EXERCISE MATERIAL —
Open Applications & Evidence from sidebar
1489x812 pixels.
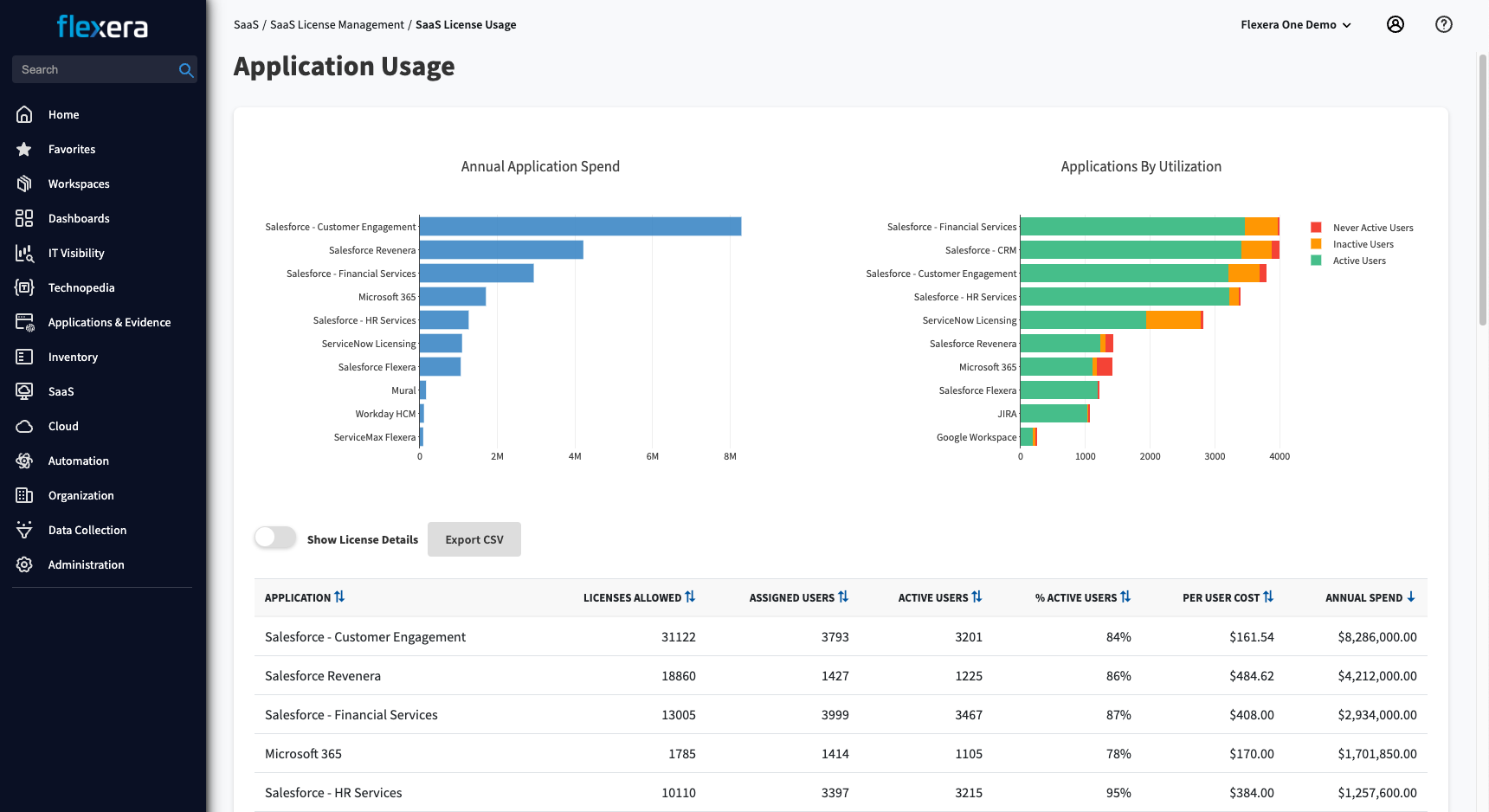coord(24,322)
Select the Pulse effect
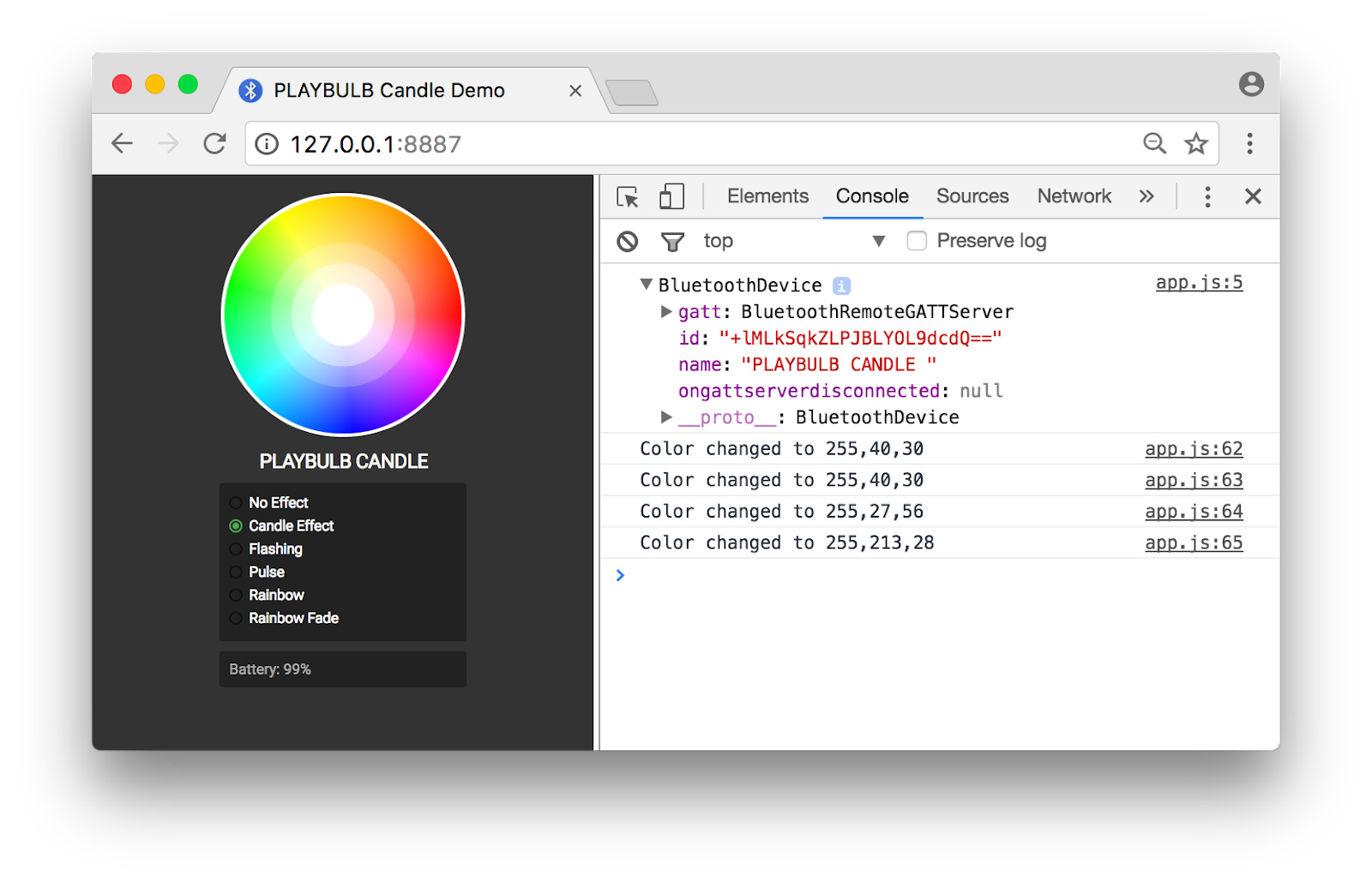 236,572
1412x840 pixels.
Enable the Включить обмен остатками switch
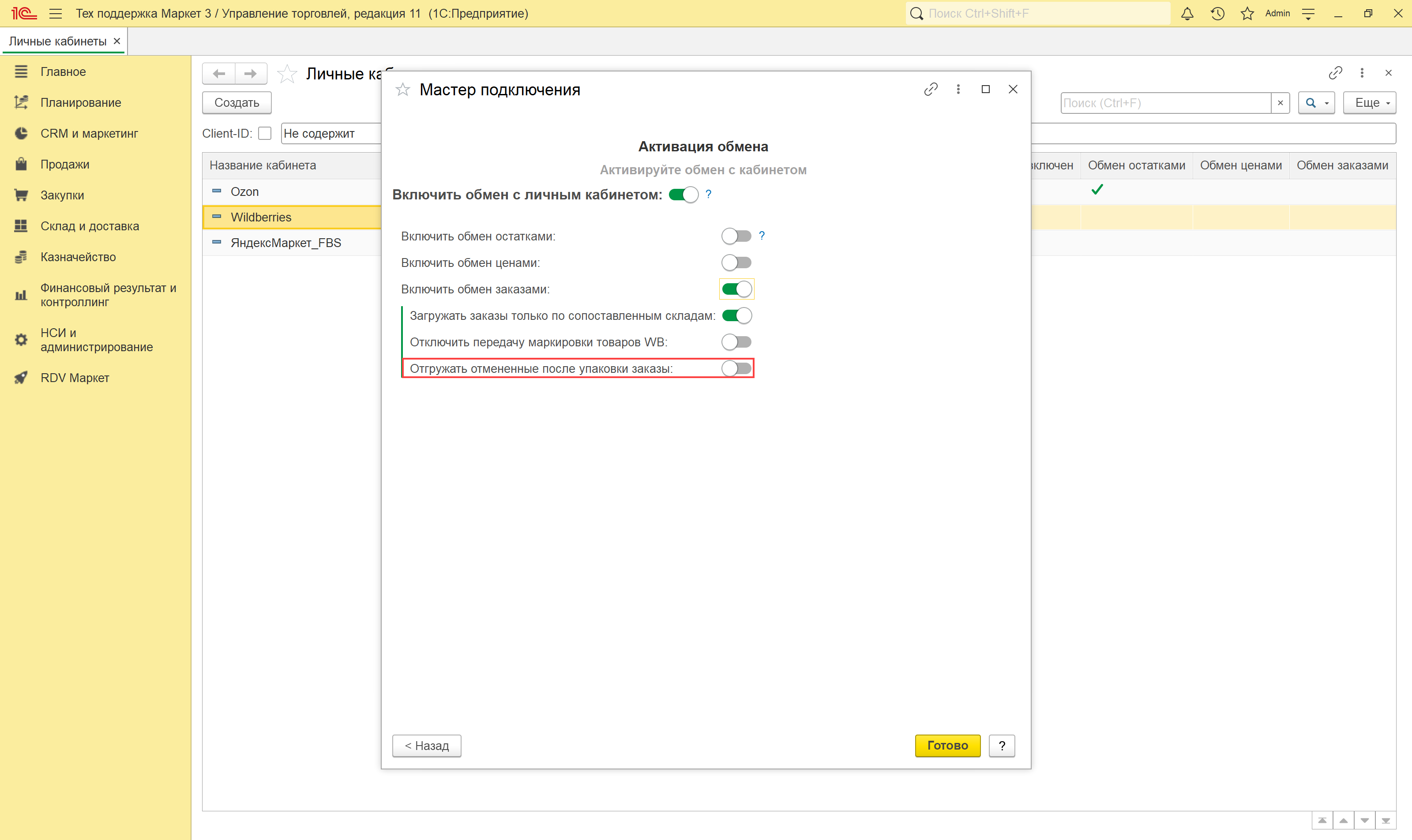click(736, 236)
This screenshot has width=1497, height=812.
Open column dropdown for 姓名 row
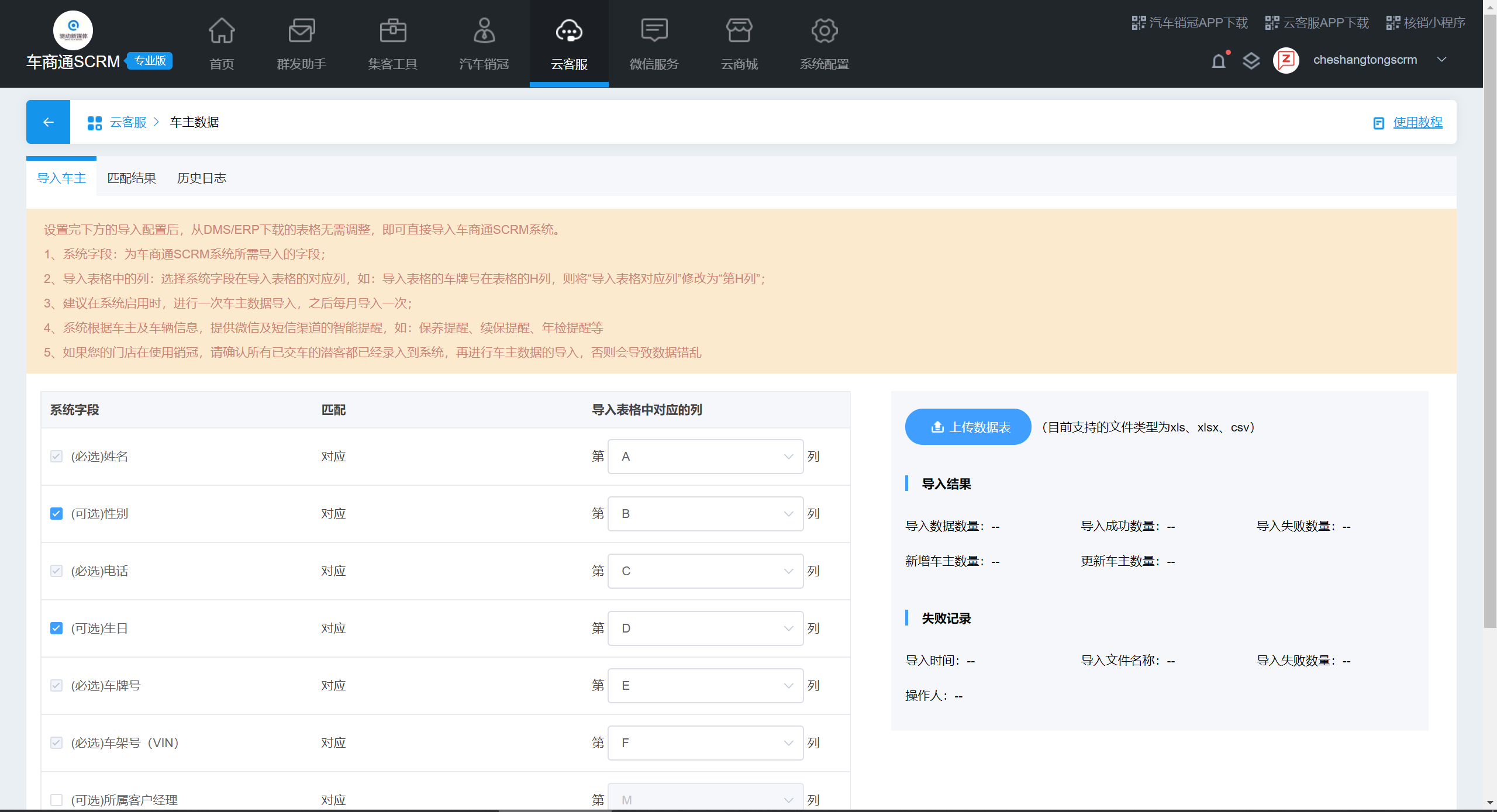pos(705,457)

ABOUT THIS TASK —
Repeat exactly and only the lines from the one holding "Select the Pulse effect" through the final line of the entries; no pictures.

ANSWER TO THIS TASK —
Select the Pulse effect
 236,572
1412x840 pixels.
Enable the Включить обмен остатками switch
click(736, 236)
This screenshot has width=1497, height=812.
Open column dropdown for 姓名 row
pos(705,457)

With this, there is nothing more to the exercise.